Herald, Oct 5 1989. Stanley Budd was Scotland's representative at the Commission of the EC. Arnold Kemp writes: Stanley Budd brought a whiff of exotic diplomatic circuits to his task of representing the European Community in Scotland.

His house in Edinburgh, with its grand piano (of which he was an enthusiastic amateur), had a friendly elegance to which was added a hospitable and convivial welcome. If one had to listen to an arcane discussion about the agricultural fund, there was no nicer place in which to do so.

Stanley’s commitment to the European Community was genuine and deeply felt. He had a powerful ally in Sir James Marjoribanks, the distinguished Scottish diplomat, who as ambassador to the EC had helped to negotiate British entry, which formally took place on January 1, 1973.

Sir James had retired to Edinburgh and in 1975, the year in which Stanley returned to Scotland, entry was endorsed in a referendum, but the battle for the commitment of the Scottish people to the European ideal was far from over.

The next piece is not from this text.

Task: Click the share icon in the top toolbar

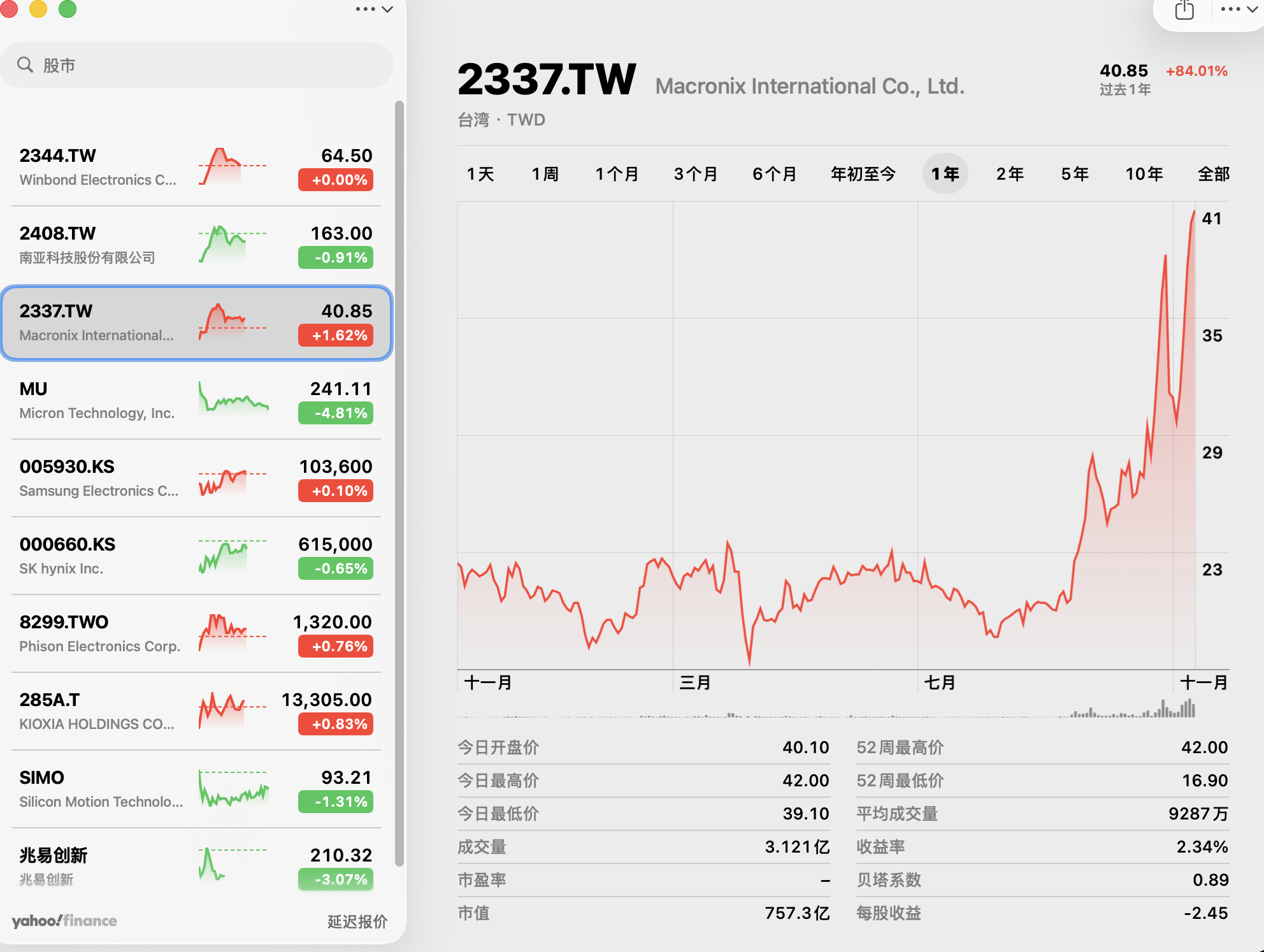Action: pos(1184,10)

Stanley, like Sir James, was of that generation of European officials very much inspired by the vision of Jean Monnet, the French statesman who was a principal architect of the community after the disasters of the Second World War.

In a previous incarnation in Asia, Stanley once told me, he had been involved in ”black propaganda,” but there was nothing devious about his efforts to promote and defend the cause of Europe.

The first years of Stanley’s time in the European office coincided with the intensifying debate on devolution, culminating in the indecisive referendum of 1979.

In those days consular diplomatic activity was heightened and it was possible to gain an idea of what Scotland might have been like if Home Rule had been achieved and Edinburgh had acquired a higher status as a diplomatic city.

Even after devolution failed, Stanley, urbane, well-informed and sociable, continued to perform his duties with ambassadorial flair, and did much to explain European policies to a sometimes sceptical Scottish public.